Author: Alicia Webb
Contributors: Chris Blanksby, Natalie Lukies
Before building a wind farm, it’s crucial to monitor the wind resources at the proposed site. Wind speed is the single most important factor in how much energy a wind farm can produce. It's also important to measure the predominant wind direction, and environmental factors like air temperature, pressure and humidity so the air density can be calculated.
Why monitor the site?
It’s vital to develop a good understanding of the wind characteristics at a site — wind speed in particular. A slight difference in wind speed can have a significant effect on energy output. For example, a 10% increase in wind speed produces around 30% more energy, so the quality of a site's wind resource directly affects its economic viability.
Typically, a site is monitored for at least a year, to predict the wind farm’s likely output during its lifetime.
The complexity of the site's terrain is another key reason to conduct wind monitoring. It can lead to turbulent wind flow, which puts more mechanical load on wind turbines. Excessive turbulence can in some cases rule out a site altogether, regardless of the overall wind speed.
What does wind monitoring involve?
Wind monitoring usually involves placing a tall monitoring mast as close as possible to where a wind farm's turbine(s) might be located. The monitoring mast is a tall, thin, tubular or lattice mast with guy wires holding it up, and wind-measurement instruments mounted on it at various heights.
Wind monitoring involves several steps:
- Selecting a site
- Designing the mast, including its height and the type and number of instruments attached to it
- Buying or hiring the mast and the instruments
- Supervising installation and commissioning
- Producing a detailed installation report, recording all design specifications
- Analysing the data regularly.
- Mast maintenance
- Data conditioning and storage
- Completing a written Energy Resource Assessment report
Why measure wind speed?
Every type of wind turbine has a 'power curve' — a graph with wind speed on the x axis, (usually in metres per second, or m/s), and power output (kW) on the y axis.

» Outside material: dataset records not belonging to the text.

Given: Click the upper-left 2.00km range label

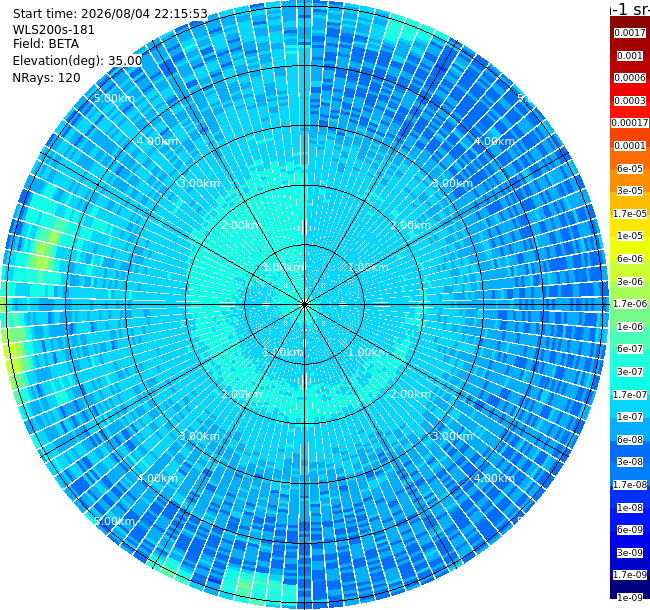Looking at the screenshot, I should 241,225.
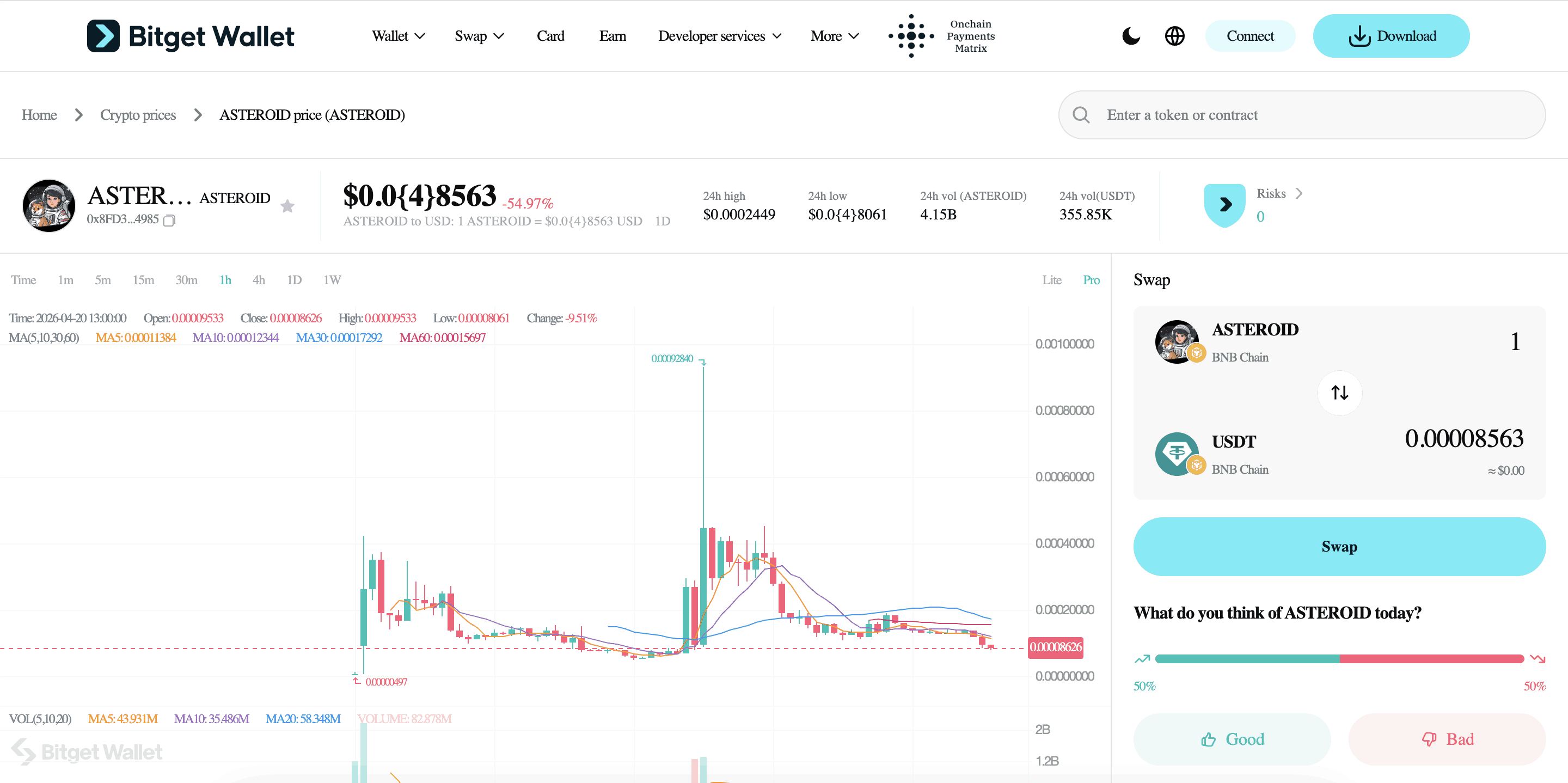Select the 1D chart timeframe tab
The height and width of the screenshot is (783, 1568).
click(294, 279)

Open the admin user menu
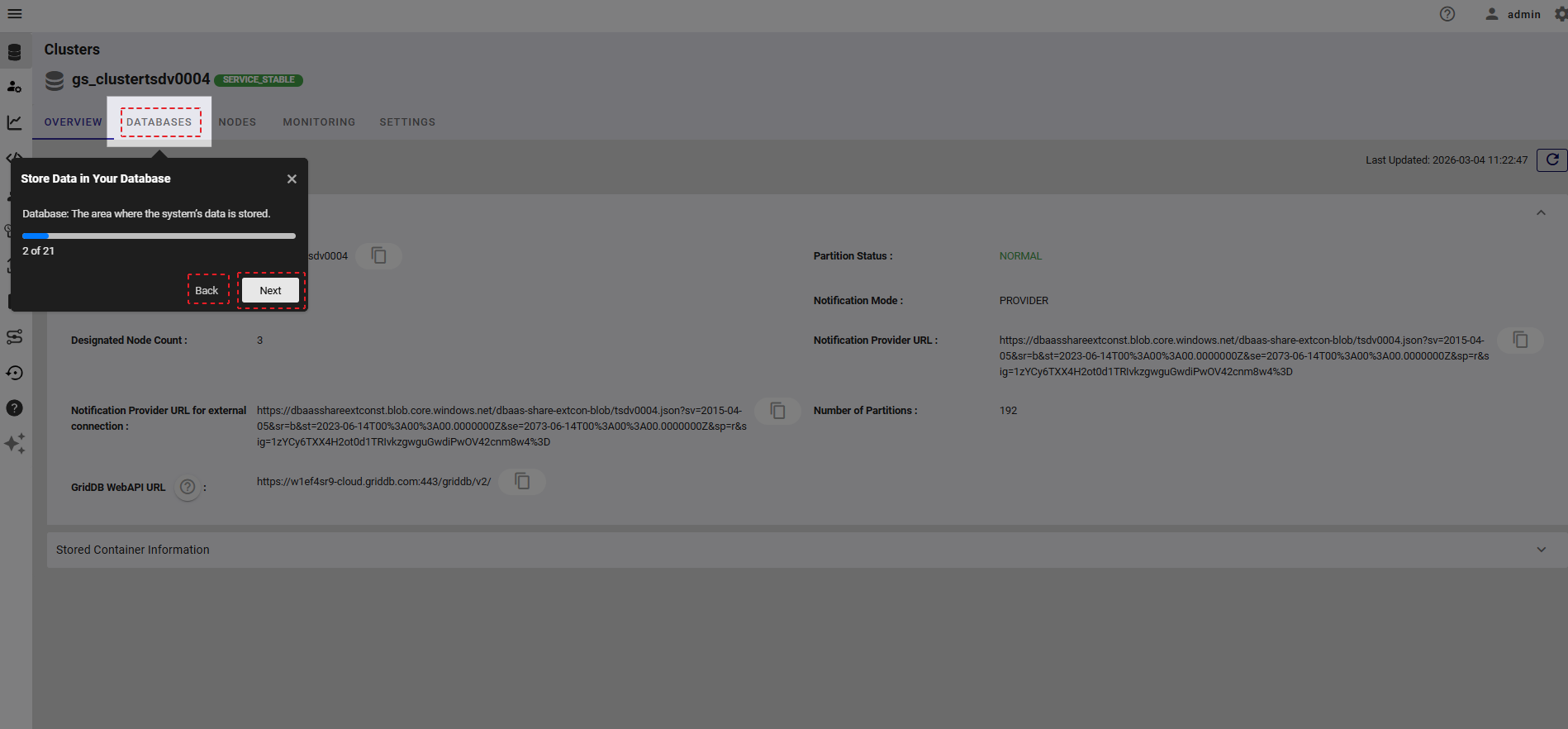1513,14
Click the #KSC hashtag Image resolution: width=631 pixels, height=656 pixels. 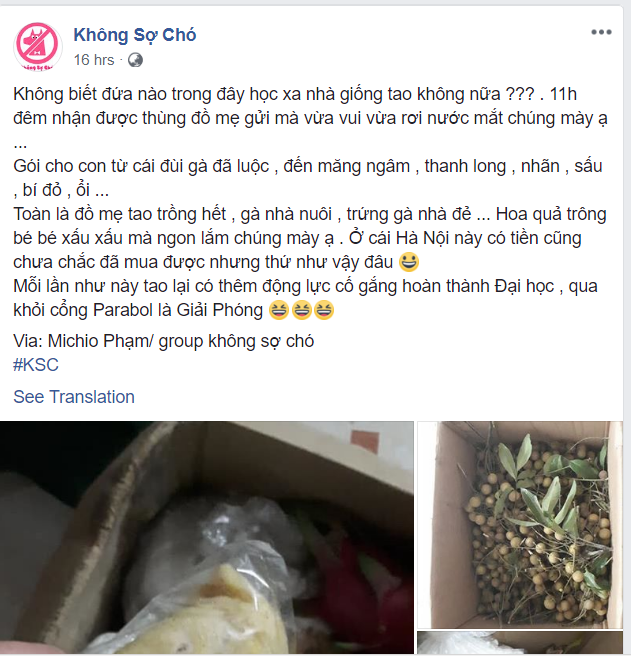pyautogui.click(x=36, y=365)
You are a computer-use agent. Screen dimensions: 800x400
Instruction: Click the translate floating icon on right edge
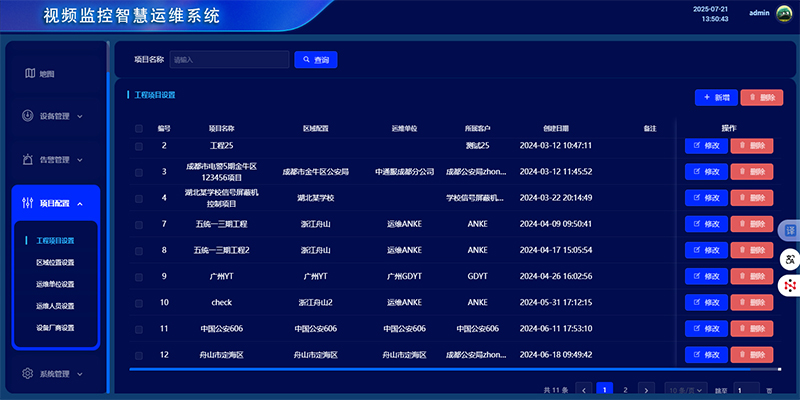pyautogui.click(x=790, y=231)
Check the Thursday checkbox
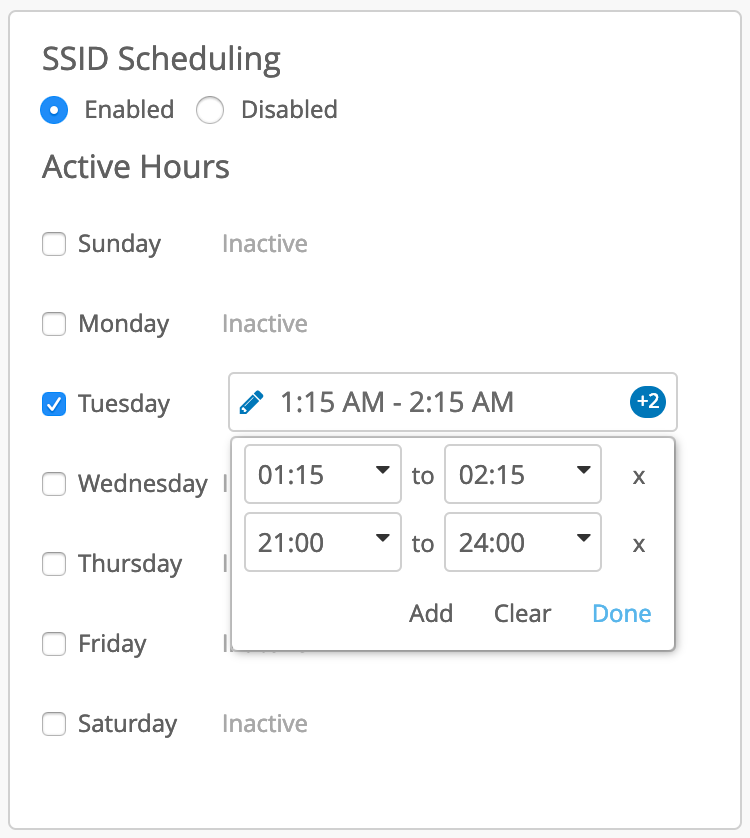The image size is (750, 838). pos(54,563)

The curve helps predict how much electricity the wind turbine can produce. Here's an example:
Wind turbine power curves have some common characteristics. They have a 'cut-in' wind speed, usually around 3 or 4 m/s. Below this wind speed, the turbine doesn't produce any electricity. Above cut-in wind speed the curves ramp-up, and as the wind speed increases, electricity output increases quite quickly. Eventually, the curve will flatten out at ‘rated’ wind speed and power output.
Every type of turbine also has a 'cut-out' wind speed, typically around 25 m/s. Very fast winds can damage the wind turbine, so it will temporarily shut down, and re-start when the wind speed drops back below 25 m/s.
Why monitor air density?
Wind speed isn’t the only thing that affects a wind turbine's power output. Air density is also important. Light, low density air produces less power at the same speed as heavy, dense air. Height above sea level, air temperature, pressure and humidity all affect air density, so wind monitoring projects typically monitor some or all of these characteristics so that the air density can be calculated.
Turbine manufacturers provide power curves for all of their different turbine models for different air densities, so it’s important to know which density to use in your calculations.
Why monitor wind direction?
Monitoring wind direction helps calculate the predominant wind directions at the site. Knowing which direction the wind usually comes from will influence where you put turbines, and how close together they can be. For example, if the wind typically comes from the south, you might decide to put turbines in a line that runs from east to west. Putting a turbine directly north of another would simply block it from the wind, and energy output would be greatly reduced by the 'wake' effect from this new turbine.
The output of wind monitoring
Before lending money to fund a project, banks will often ask a consultant to check the project's viability by performing an Energy Resource Assessment (ERA). A big part of this is the data from your wind monitoring project and the tower installation report, which describes the tower and its instruments. Your wind data will be a spreadsheet showing the monitoring timeline and averages for each sensor. In some cases, it will also show standard deviations, maximums and minimums. The tower installation report describes the design of the mast and details of all the instruments, plus the mounting arrangements — height, length and orientation of boom arms. Consultants use this data and information about the site to predict long-term energy yield.